CHAPTER ONE: TURN THREE

Noticing the hesitation of the meow minions, Paul McCartney attempted to recruit them to his cause!



"WAIT, man!” shouts McCartney, as Archimedes bursts into the corridor with his new gun. “Looks like many more of our friends live next door! Here pussy pussy!” he calls out to the cattybaras, “I’ve got, like, some tuna or something guys! In non-communist Britain, there is as much tuna as you could possibly want, and it’s all like multicoloured! None of this boring grey and monotonous red communist stuff! Hey  – “ he says, as he brings his guitar up and fingers a chord, “Listen to this, fellas.”

If you read the news today, oh boy
You’d hear about the fish in Eng-er-land
I know the news would make you sad
To hear all about the fish
I know it’s your favourite dish
But your chairman eats it all-ll-ll-ll-ll


... Suddenly the three cattybaras look at each other quizzically: they shrug their shoulders and lower their guns! Why should only Chairman Miaow have an abundance of fish? As Archimedes takes his finger off the trigger, the three erstwhile commie cats run towards their liberal saviours, tears of joy streaming down their smiling faces and thoughts of plentiful fish running through their minds.



But then!

The first two cats get to the midway point between the right door and the left door; there is a sudden flash of steel, a sudden pa-shing of noise, a sudden wincing upon the faces of the bowienauts!

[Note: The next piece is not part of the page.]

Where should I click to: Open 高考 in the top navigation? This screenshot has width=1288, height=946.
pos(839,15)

A dozen sharp blades shoot out the sides of the wall! The first two cats are skewered! Their bodies drop to the floor!

Spoiler: Diagram of the Trap (click to show/hide)

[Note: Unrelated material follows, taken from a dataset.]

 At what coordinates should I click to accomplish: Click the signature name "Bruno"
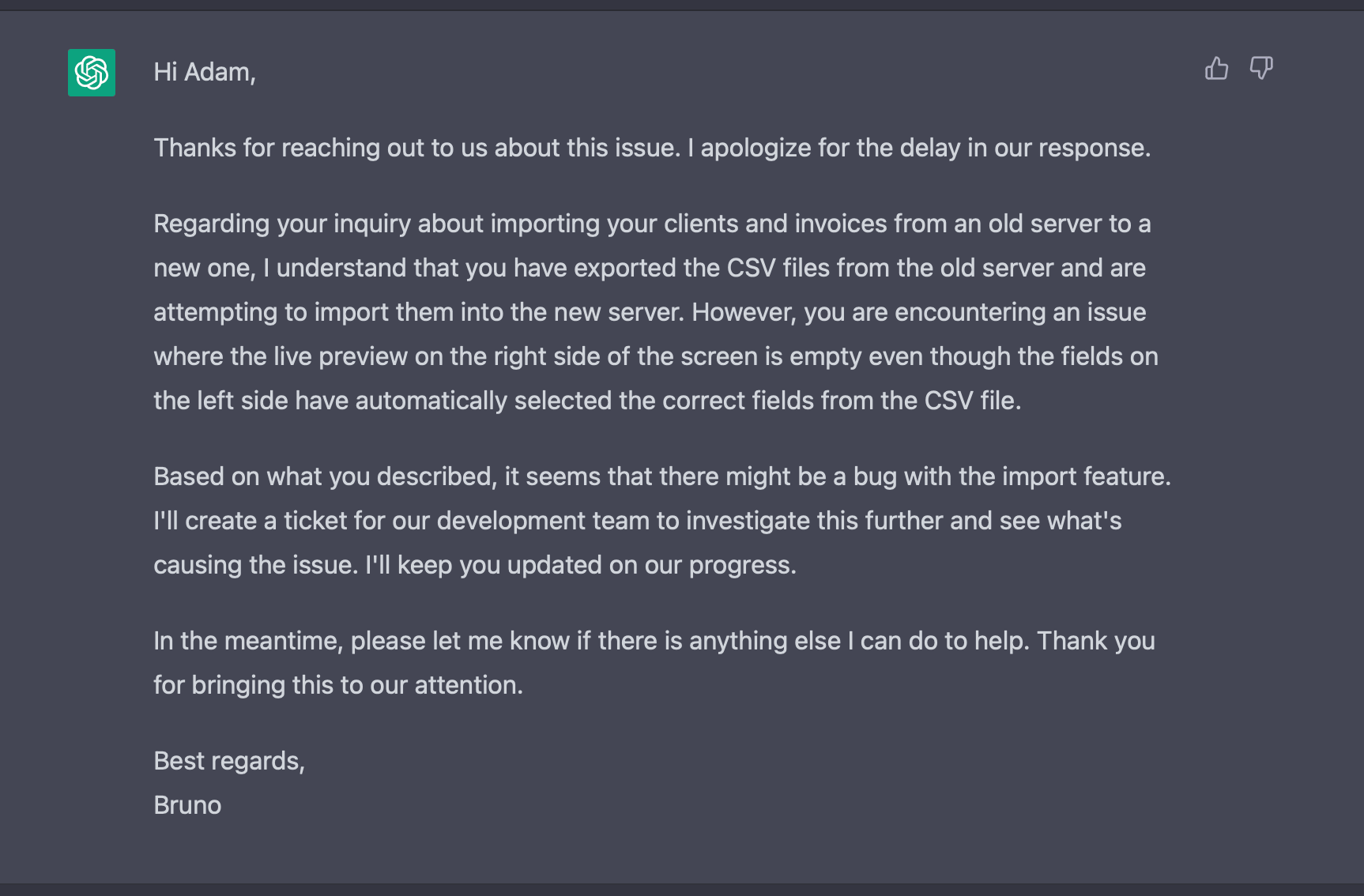click(187, 805)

The third cattybara is shocked into remembering his communist duty – he foregoes all hope of fish and raises his sights to his eye once more. He aims down the barrel! He’s about to shoot down the evil capitalist with his decadent music!

Archimedes enters the corridor. He aimed the machine gun( he had been given a crash course in modern tech before the mission). Make sure he didn't forget anything( Open end aimed away from yourself, safety off, gun loaded) and fired. At last, that would be what he would do if his fellow mathemacian Paul McCartney wasn't succesfull.


Use the communists machine guns to liberally apply bullets to the guard capyabara's. Use mathematical powers to make sure the bullets are divided equally and to multiply the force utilised by the others



... Seeing the three would-be liberal cattybaras abruptly change their minds, Archimedes quickly works out the likelihood of Paul getting shot, and realises he has to act! He shouts some basic – for him, anyway – calculations to his comrades and then mutters something about end + enemy = end + hole. He glances down to check the Russian style submachine gun.  The end with the hole is in the right place! He sets his feet and pulls the trigger.

... Robes rippling dramatically in the passing wind, Archimedes of Syracuse fires on full auto from the hip! A burst hits the communist cattybara in the upper body! A burst hits him in the legs! A burst shoots off his right arm! The cat-like monstrosity throws his furry claws into the air as a burst riddles his face and tears the tendons in his communist skull! Archimedes keeps pulling the trigger, bullets spraying into the ceiling until finally he clicks and clicks on the empty magazine and the bullets cease and the echoing explosions stop.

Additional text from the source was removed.